Almost Optimal Algorithms for Token Collision in Anonymous Networks
Sirui Bai, Xinyu Fu, Xudong Wu, Penghui Yao, Chaodong Zheng
TL;DR
Token collision in anonymous networks is analyzed under the CONGEST model. The authors present near-optimal deterministic algorithms with time $\tilde{O}(D+kL/\log n)$ and a pipeline extension for large $L$, plus a near-optimal randomized algorithm, with matching lower bounds and impossibility results. The core technique builds BFS trees using identifier-based leadership and uses an identifier-induced forest to convergecast tokens and detect collisions, with a pipeline variant for large tokens.
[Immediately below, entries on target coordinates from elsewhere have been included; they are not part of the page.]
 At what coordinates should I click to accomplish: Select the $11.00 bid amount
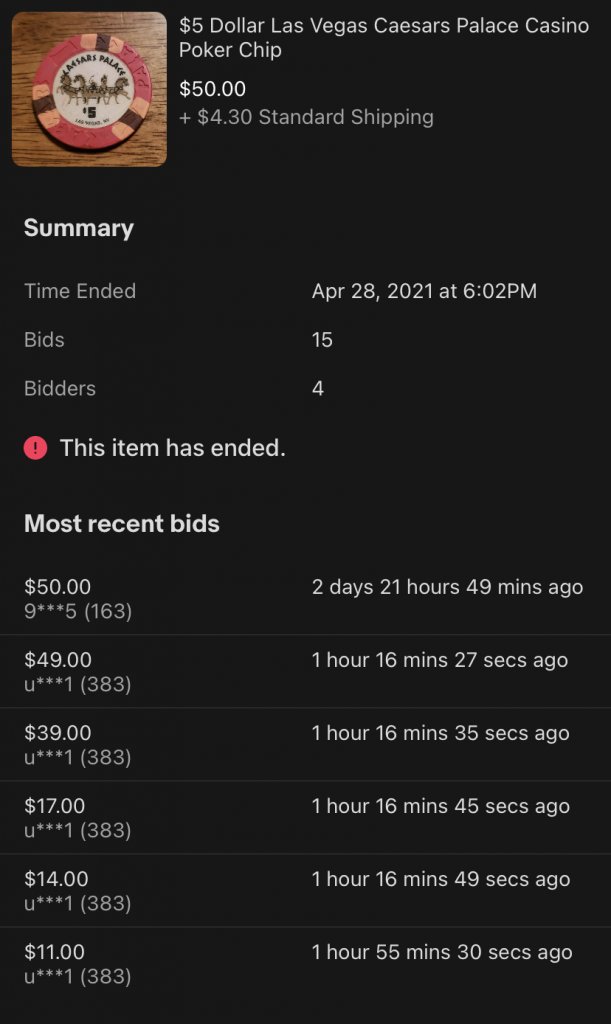(55, 952)
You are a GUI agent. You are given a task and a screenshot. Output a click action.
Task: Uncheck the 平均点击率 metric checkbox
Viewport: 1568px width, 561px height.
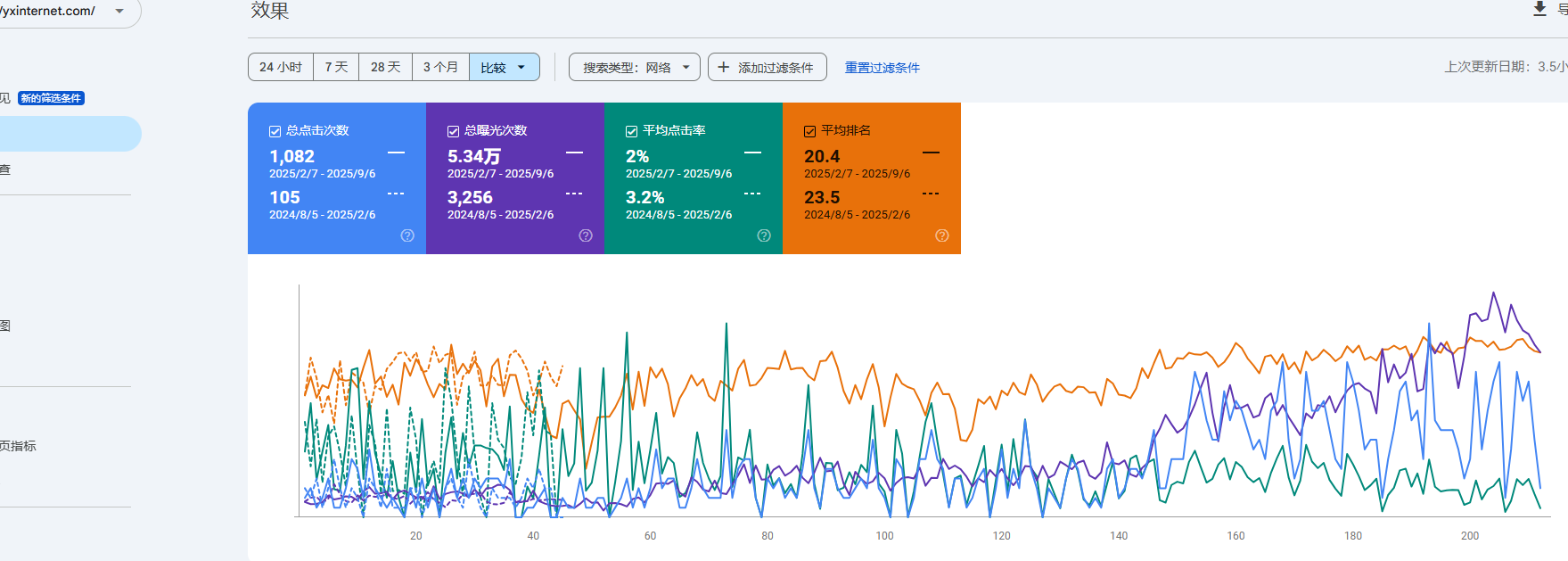point(632,131)
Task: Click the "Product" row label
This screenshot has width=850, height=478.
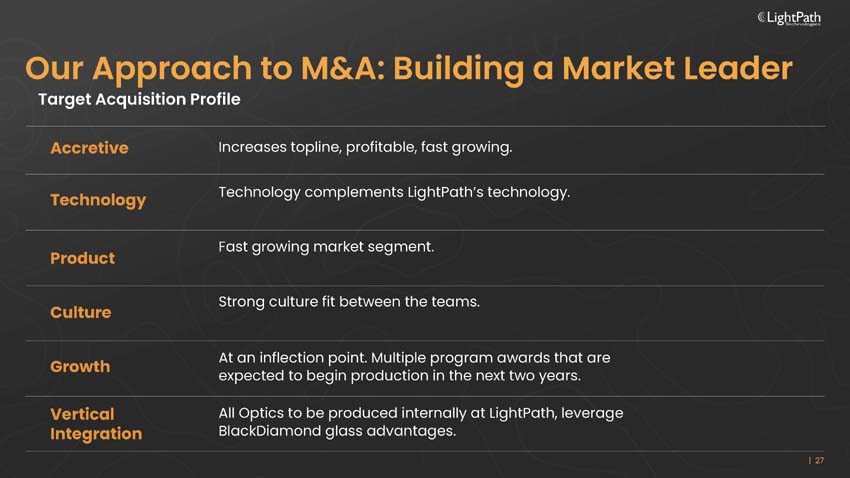Action: (x=82, y=258)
These results illuminate symmetry-breaking limits in anonymous networks and have implications for randomized unique identifiers, set-disjointness reductions, and practical distributed verification.
Abstract
In distributed systems, situations often arise where some nodes each holds a collection of tokens, and all nodes collectively need to determine whether all tokens are distinct. For example, if each token represents a logged-in user, the problem corresponds to checking whether there are duplicate logins. Similarly, if each token represents a data object or a timestamp, the problem corresponds to checking whether there are conflicting operations in distributed databases. In distributed computing theory, unique identifiers generation is also related to this problem: each node generates one token, which is its identifier, then a verification phase is needed to ensure all identifiers are unique. In this paper, we formalize and initiate the study of token collision. In this problem, a collection of $k$ tokens, each represented by some length-$L$ bit string, are distributed to $n$ nodes of an anonymous CONGEST network in an arbitrary manner. The nodes need to determine whether there are tokens with an identical value. We present near optimal deterministic algorithms for the token collision problem with $\tilde{O}(D+k\cdot L/\log{n})$ round complexity, where $D$ denotes the network diameter. Besides high efficiency, the prior knowledge required by our algorithms is also limited. For completeness, we further present a near optimal randomized algorithm for token collision.